**Tasks to complete**
**1)** In the pull request about the tutorials landing page, why are the GitHub examples moved to the bottom of the page? Answer in one to three sentences.
**2)** According to the pull request about the tutorials landing page, how many advanced tutorials were there before the reorganization?
**3)** Extend the pull request about the tutorials landing page, starting right after its last line.

**Text**
Reorganize tutorials landing page (quantumlib#3522)

As per discussion with @balopat and @lamberta, moves all GitHub examples to bottom of page, emphasizing on-site tutorials.

Additionally reorganizes some tutorials to balance out the sections. Before, there was 1 beginner, 1 intermediate, and 5 advanced tutorials. Now, there is 1 beginner, 3 intermediate, and 3 advanced tutorials organized as:

- Beginner
  - Basics
- Intermediate
  - VQE
  - QAOA
  - Quantum walks
- Advanced
  - Hidden linear function
  - Rabi oscillation
  - Shor's algorithm

I think this makes more sense content-wise in addition to balancing out the sections, but let me know what you think.

docs/tutorials/_index.yaml

@@ -4,134 +4,159 @@ title: Tutorials
 landing_page:
   nav: left
   rows:
-    - items:
-      - description: >
-            Cirq comes with a collection of example implementations of beginner,
-            intermediate, and advanced quantum algorithms that demonstrate the
-            main features of the library.
+    - heading: Tutorials and examples
+      description: Cirq comes with a collection of example implementations of beginner, intermediate, and advanced quantum algorithms that demonstrate the main features of the library.
     - heading: Beginner
       description: Explore Cirq through introductory quantum information examples.
+      items:
+      - heading: Basics
+        description: Learn the basics of Cirq.
+        path: /cirq/tutorials/basics
+        icon:
+          name: menu_book
+
+    - heading: Intermediate
+      description: Use Cirq for intermediate-level subroutines and algorithms.
+      items:
+      - heading: Quantum Variational Algorithm
+        description: Use the variational quantum eigensolver to find the ground state of the Ising model.

**Provided data**

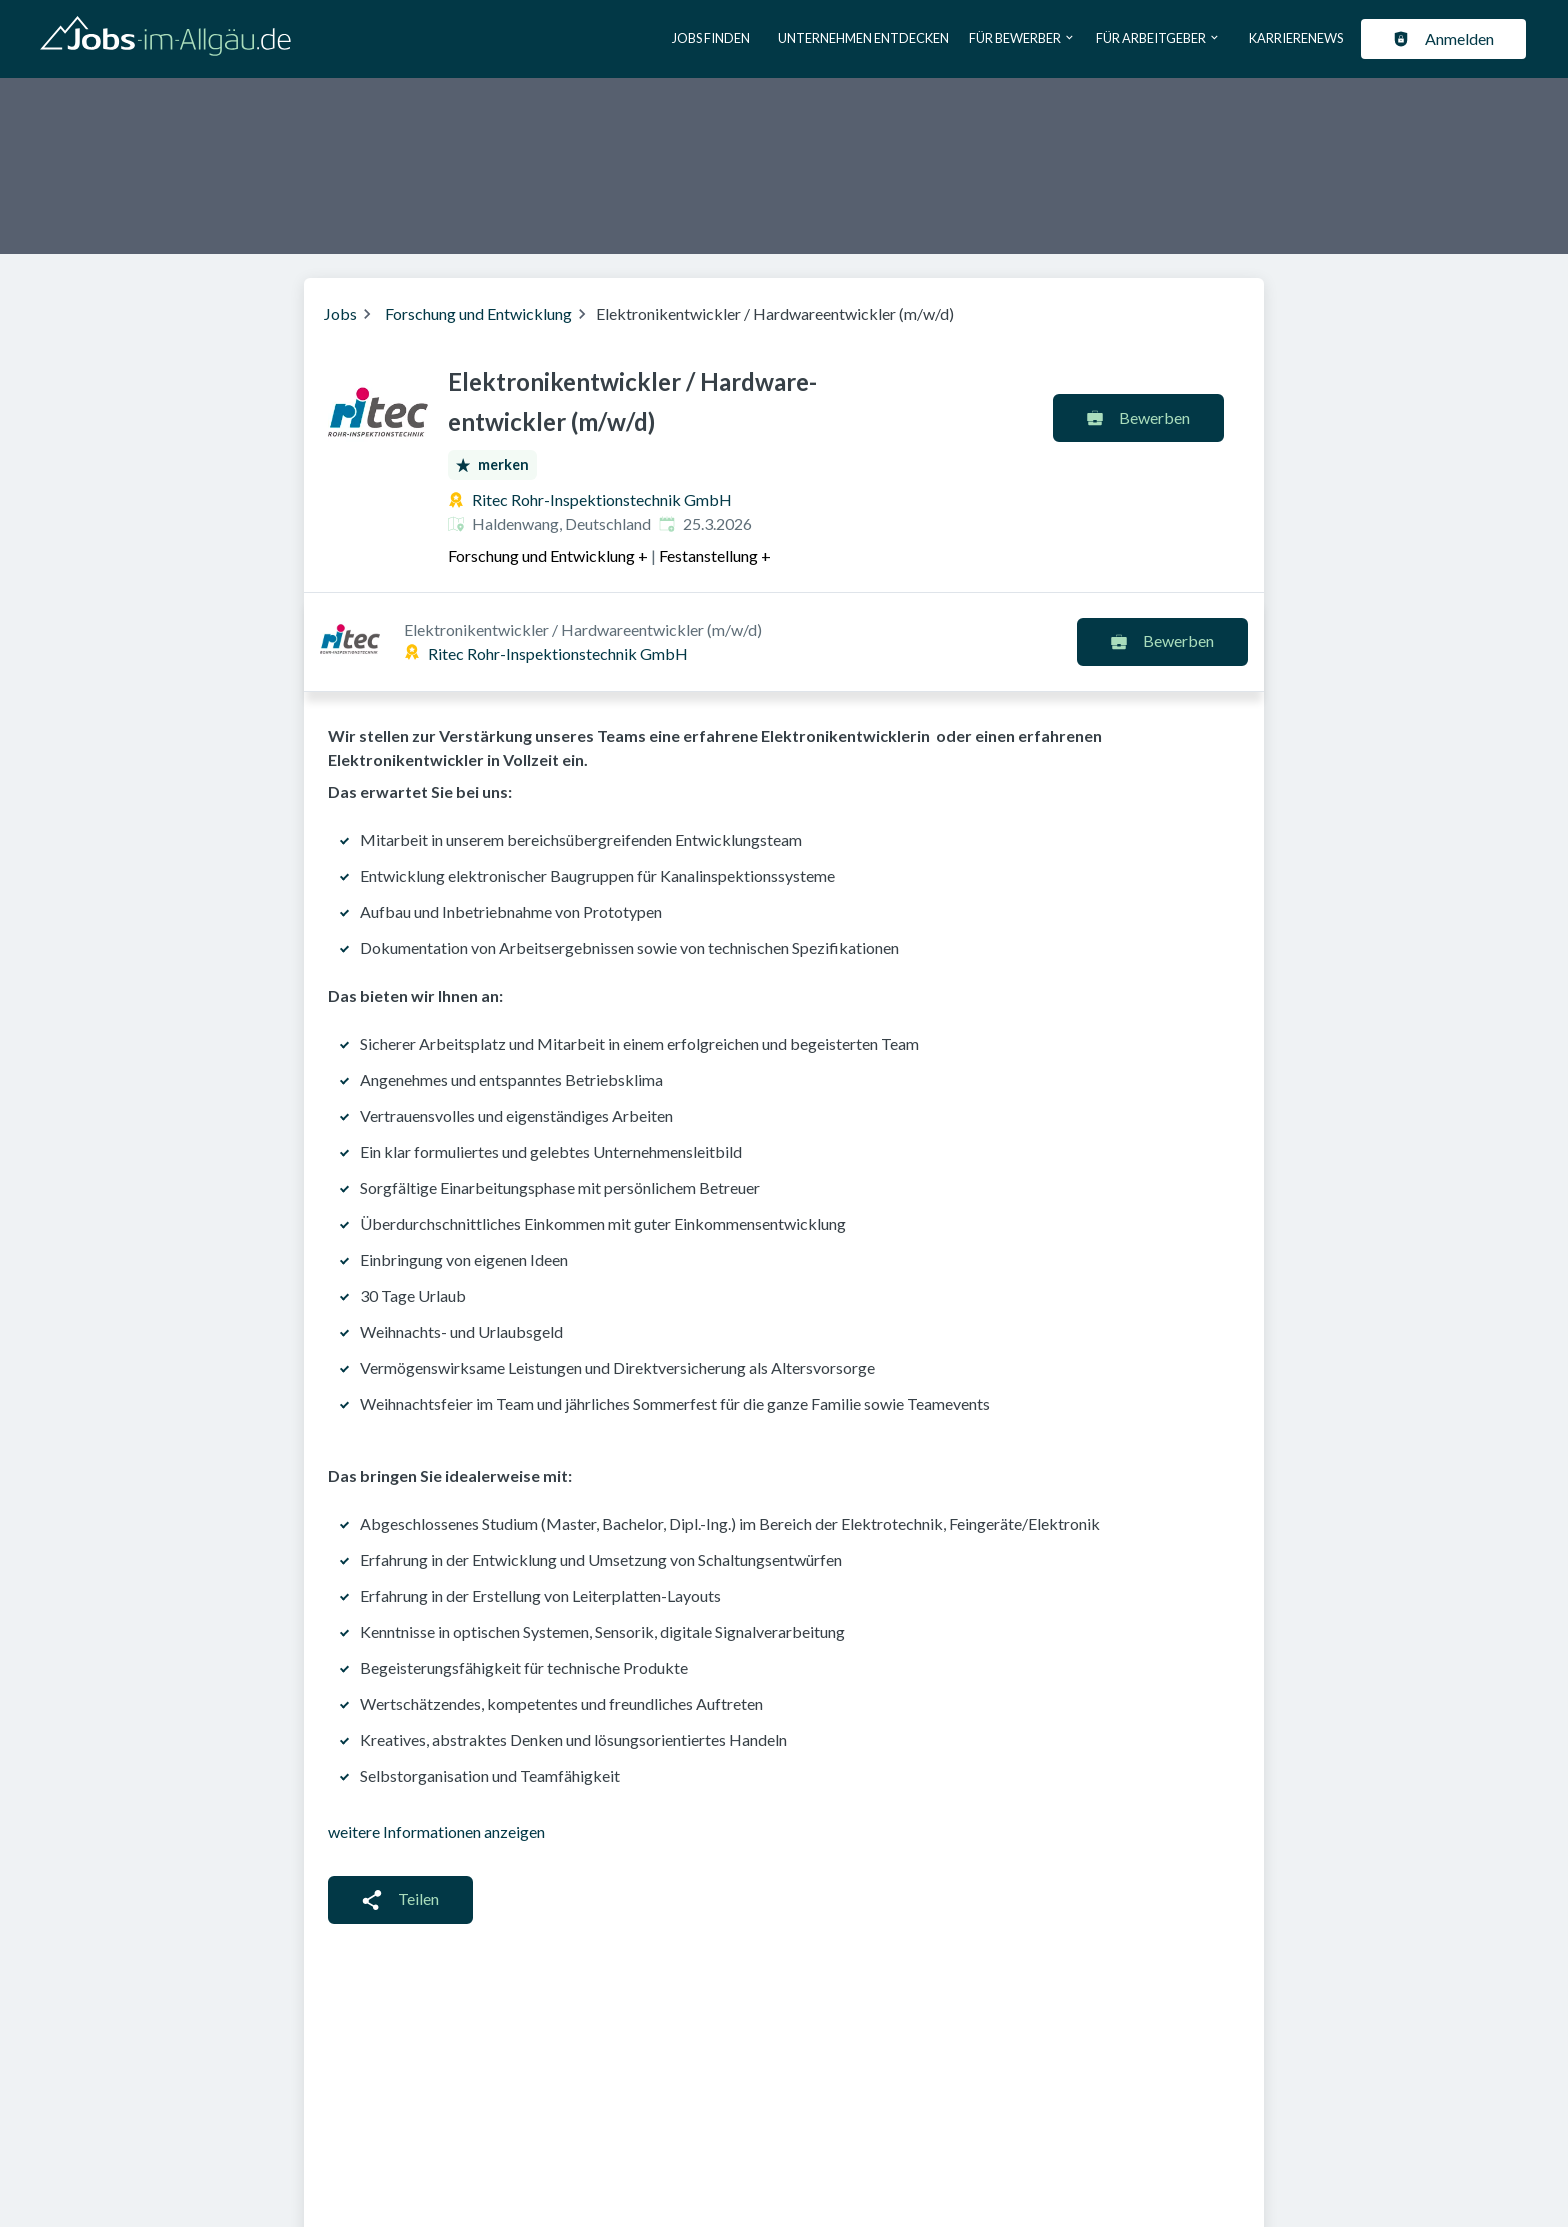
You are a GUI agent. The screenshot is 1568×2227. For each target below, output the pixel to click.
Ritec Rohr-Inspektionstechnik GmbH (602, 499)
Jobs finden (711, 38)
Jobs (340, 313)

**Per-task answers**
**1)** The GitHub examples are moved to the bottom of the page to emphasize the on-site tutorials. This was decided in discussion with @balopat and @lamberta.

**2)** There were five advanced tutorials.

**3)**
+        path: /cirq/tutorials/variational_algorithm
+        icon:
+          name: menu_book
+      - heading: Approximate Optimization
+        description: Use a quantum computer to find approximately optimal cuts in a graph.
+        path: /cirq/tutorials/qaoa
+        icon:
+          name: menu_book
+      - heading: Quantum Walks
+        description: Demonstration of classical and quantum random walks on a graph.
+        path: /cirq/tutorials/quantum_walks
+        icon:
+          name: menu_book
+
+
+    - heading: Advanced
+      description: Utilize Cirq features to implement advanced quantum algorithms.
+      items:
+      - heading: Hidden Linear Function
+        description: Find a hidden vector with a constant depth quantum circuit.
+        path: /cirq/tutorials/hidden_linear_function
+        icon:
+          name: menu_book
+      - heading: Rabi Oscillation
+        description: Example of using sweeps and symbols to show rotation of a qubit by different angles.
+        path: /cirq/tutorials/rabi_oscillations
+        icon:
+          name: menu_book
+      - heading: Shor's Algorithm
+        description: Factor numbers using a quantum computer.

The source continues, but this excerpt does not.